Problem statement: Return, unchanged, the rows from the line containing "The width and" through the line containing "Action: point(916,610)", both included. Leave the pictures out.

Extracted data:

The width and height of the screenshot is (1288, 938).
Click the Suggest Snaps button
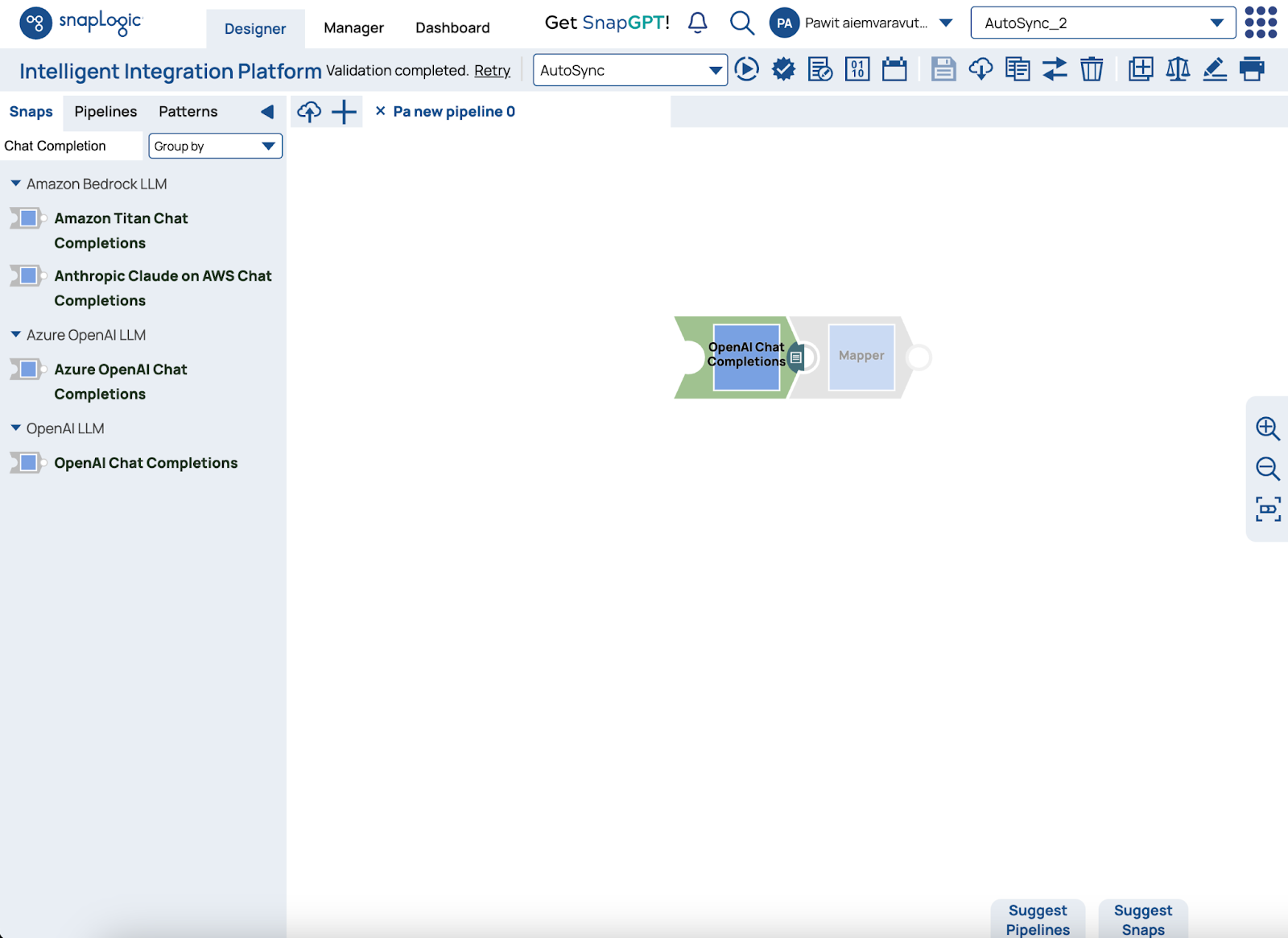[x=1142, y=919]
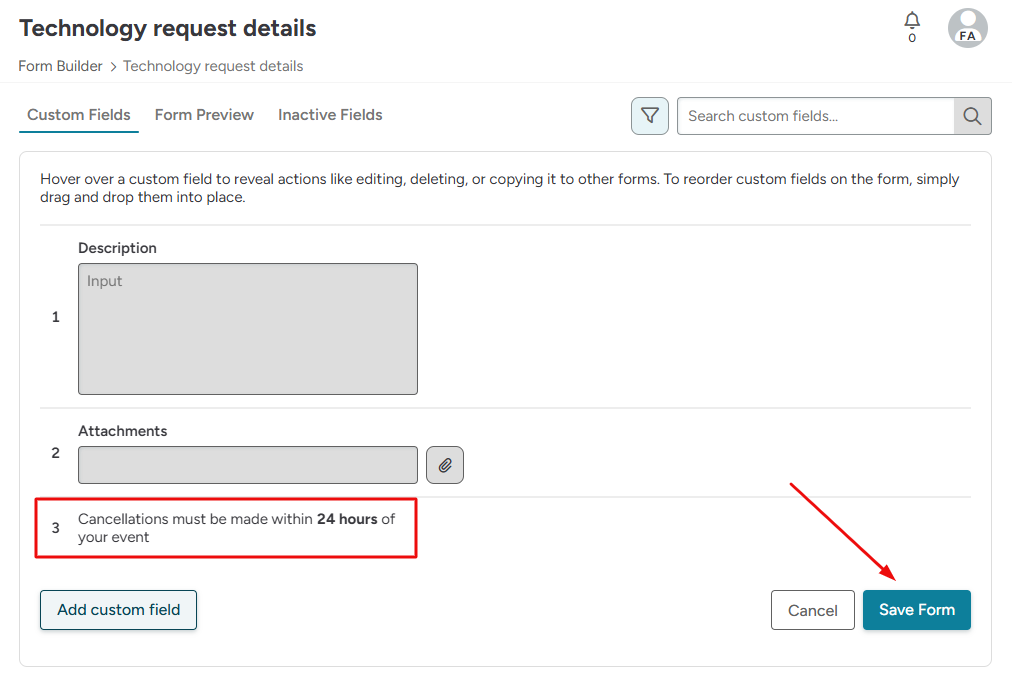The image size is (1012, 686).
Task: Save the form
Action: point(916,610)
--
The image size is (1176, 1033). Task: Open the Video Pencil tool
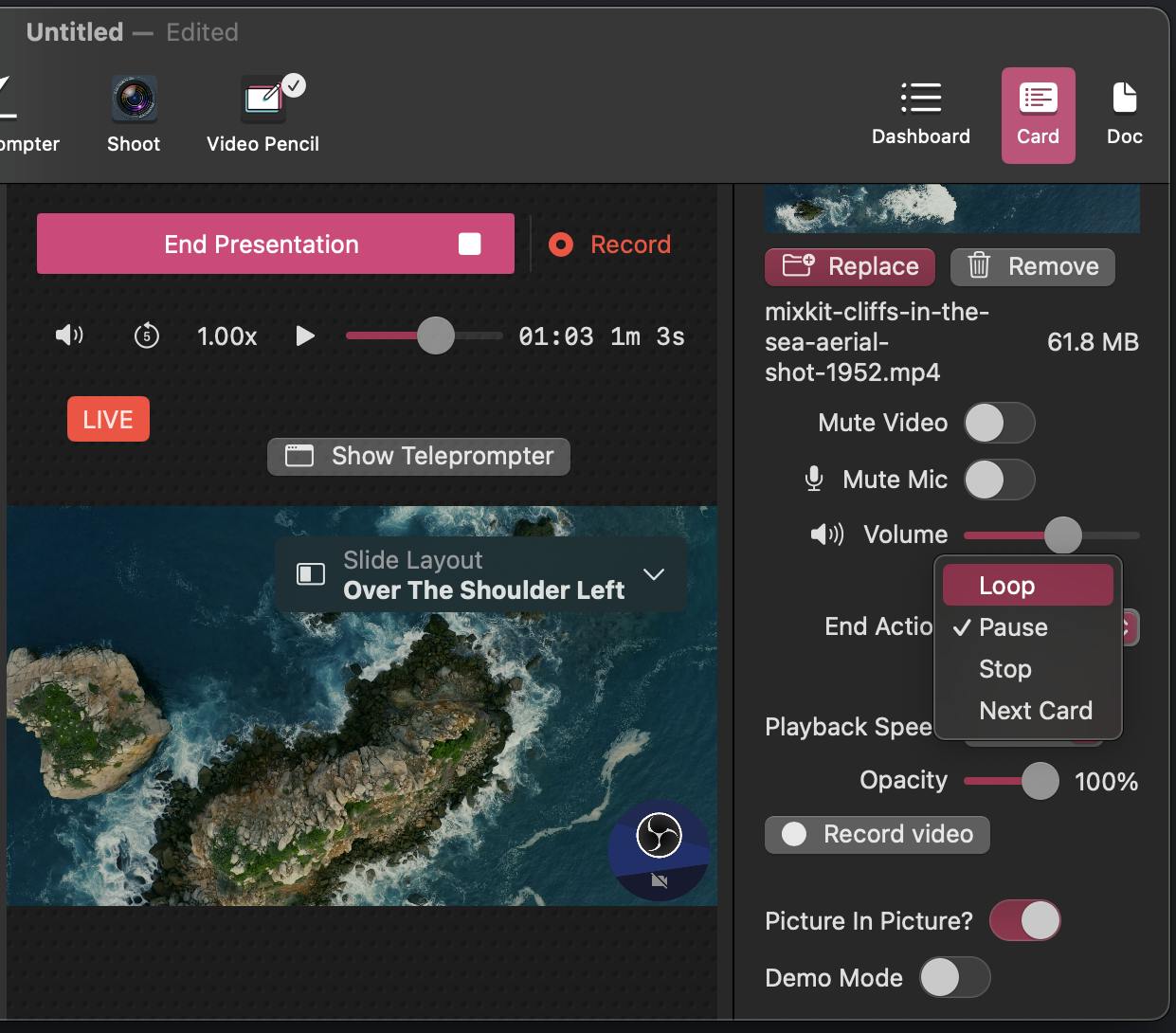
==
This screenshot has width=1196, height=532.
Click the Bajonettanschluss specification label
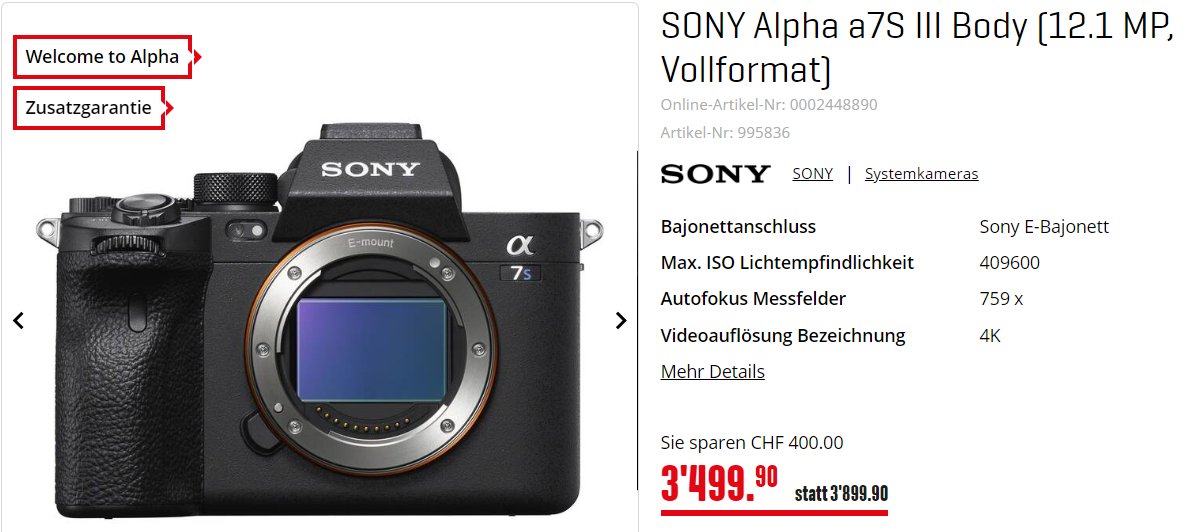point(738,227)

Exercise response:
The width and height of the screenshot is (1288, 938).
Click the Suggest Snaps button
[x=1142, y=919]
The image size is (1012, 686).
Task: Save the form
Action: point(916,610)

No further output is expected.